• [Текст для чтения]:
▼▼▼

В ту пору Утёсов был уже достаточно знаменит в Ленинграде не только как артист Свободного театра и «Теа-джаза», но, может быть, больше всего как исполнитель «блатных песен», поэтизирующих нравы не только мира отверженных, но и уголовной среды. Героями этих песен были потомки не только персонажей ранних рассказов Горького, его пьесы «На дне», рассказов Гиляровского. Не случайно в пьесе «На дне» впервые прозвучала тюремная песня «Солнце всходит и заходит». Но тогда, в двадцатых годах, появились новые песни этих старых героев: «Ужасно шумно в доме Шнеерзона» (текст Михаила Ямпольского, писавшего миниатюры специально для Утёсова еще в 1910-е годы), «Алеша — ша!» Натана Эфрона, «Жора, подержи мой макинтош!». Тогда же, в 1929 году, Утёсов в сопровождении своего «Теа-джаза» исполнил песню «Гоп со смыком»:
Жил-был на Подоле гоп со смыком.
Славился своим басистым криком.
Глотка была прездорова,
И мычал он, как корова,
А врагов имел мильон со смыком!
Гоп со смыком — это буду я!
Вы, друзья, послушайте меня.
Ремеслом избрал я кражу,
Из тюрьмы я не вылажу,
Исправдом тоскует без меня…
После исполнения таких песен популярность Утёсова стала в буквальном смысле феерической. Этому способствовала, как часто бывает, и ругательная критика. В особенности — рапмовская. В вышедшей в ту пору книге «Эстрадные жанры» эстрадоведа, общественного деятеля, редактора журнала «Цирк и эстрада» Сергея Александровича Вознесенского резкой критике подвергся Владимир Хенкин за интерпретацию со сцены рассказов Зощенко, а уж «Теа-джаз» Утёсова был разгромлен в пух и прах. В чем только не обвиняли Утёсова! В цыганщине, оболванивании советских зрителей, навязывании им мещанских вкусов и представлений. Правда, так рассуждали далеко не все.
Важно отметить, что на «Теа-джаз» Утёсова работали популярные в то время поэты — упомянем Анатолия Д'Актиля (Анатолия Адольфовича Френкеля), человека высокообразованного, в прошлом студента Томского, Петербургского и даже Нью-Йоркского университетов. Он не был новичком в поэзии — еще в начале 1910-х годов публиковал свои стихи и фельетоны в знаменитых сатирических журналах «Бегемот» и «Сатирикон». Вовлеченный в стихию Гражданской войны, по заданию штаба Первой конной армии написал «Марш Буденного» (вместе с молодым композитором Дмитрием Покрассом), ставший символом не только конницы Буденного, но и Гражданской войны. Песню эту, весьма далекую не только от цыганщины, но и от классических русских романсов, исполнял Утёсов в сопровождении своего «Теа-джаза». Специально для «Теа-джаза» Д'Актиль написал стихи «Пароход», ставшие с легкой руки композитора Н. Минца очень популярной песней в народе. Ее распевали не только в Ленинграде — она быстро «доплыла» до других городов и весей СССР. С этой песней выходили из портов туристические теплоходы:
Ах, что такое движется там по реке,
Белым дымом играет и блещет металлом на солнце?

▲▲▲

• [Исходные данные]:
▼▼▼

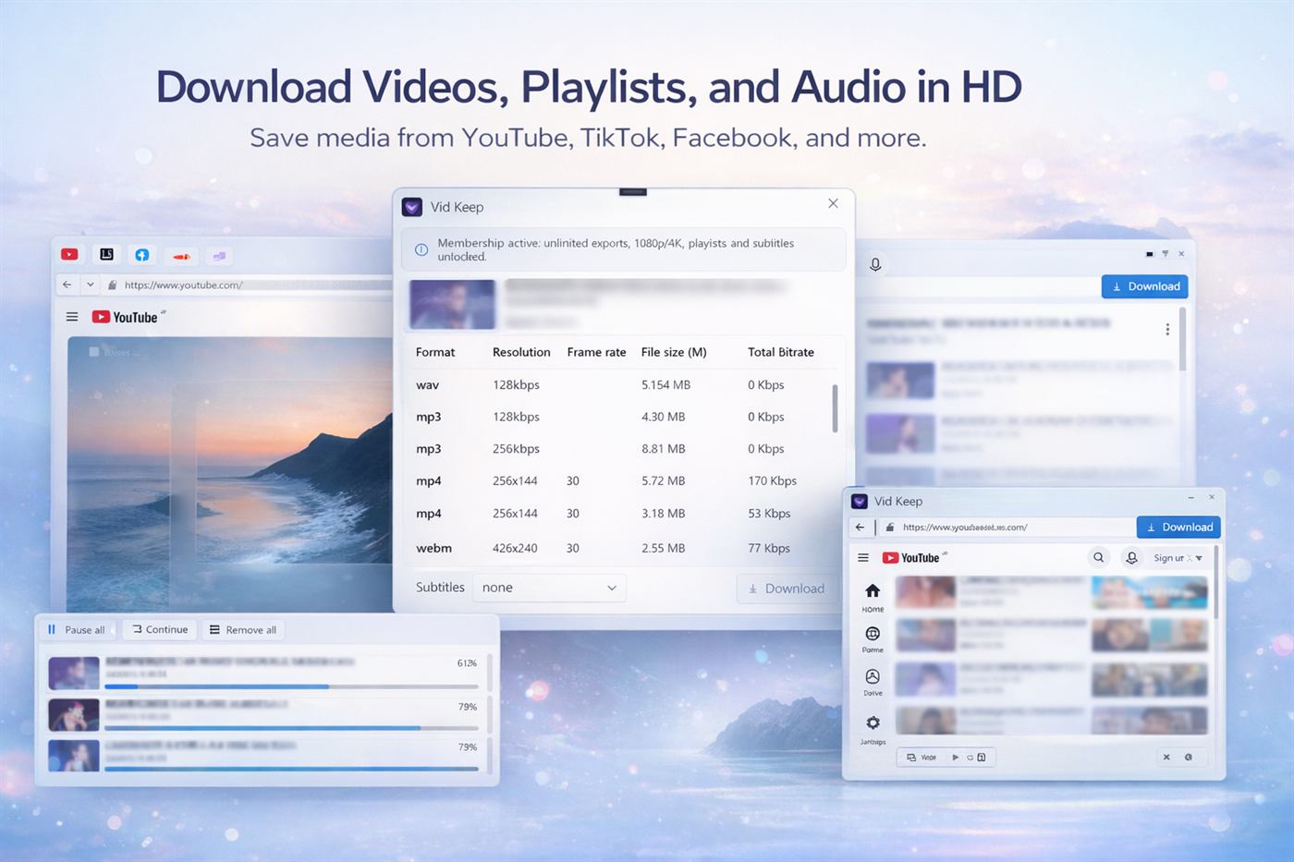The image size is (1294, 862).
Task: Open the back-button history chevron near the address bar
Action: point(90,285)
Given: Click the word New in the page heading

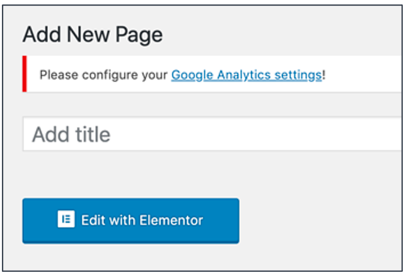Looking at the screenshot, I should tap(88, 35).
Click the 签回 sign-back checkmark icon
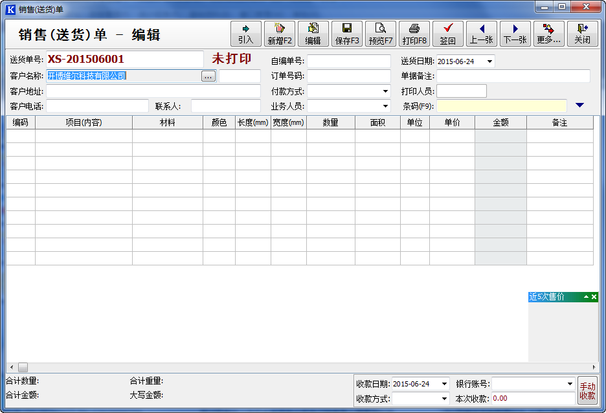Image resolution: width=606 pixels, height=413 pixels. tap(448, 34)
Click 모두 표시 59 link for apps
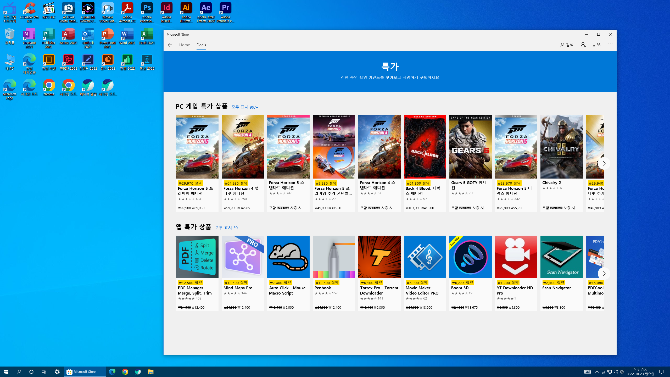 (x=226, y=228)
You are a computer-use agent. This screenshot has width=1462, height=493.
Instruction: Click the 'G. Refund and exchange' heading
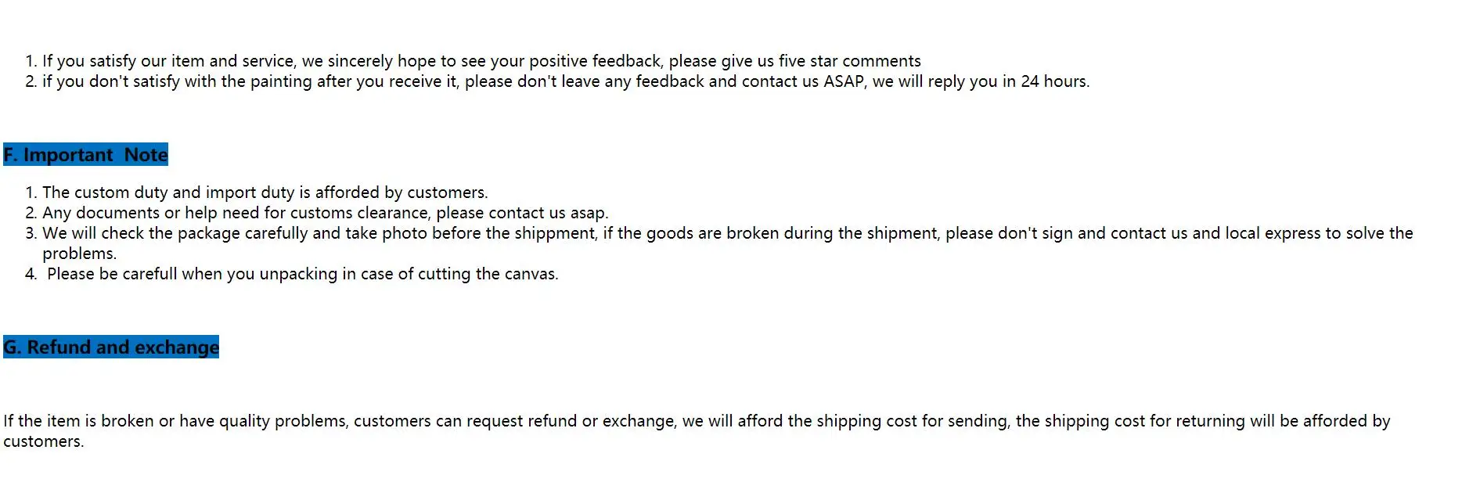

▲▲▲

• [Задание]:
Кратко перескажите абзац текста, который начинается словами «После исполнения таких песен». Сохраните его главные факты.

• [Правильный ответ]:
После исполнения таких песен популярность Утёсова стала феерической. Этому способствовала и ругательная критика, особенно рапмовская. В книге «Эстрадные жанры» Сергея Александровича Вознесенского, редактора журнала «Цирк и эстрада», Владимира Хенкина резко раскритиковали за исполнение рассказов Зощенко, а «Теа-джаз» Утёсова разгромили полностью. Утёсова обвиняли в цыганщине, оболванивании советских зрителей и навязывании им мещанских вкусов и представлений, хотя так рассуждали далеко не все.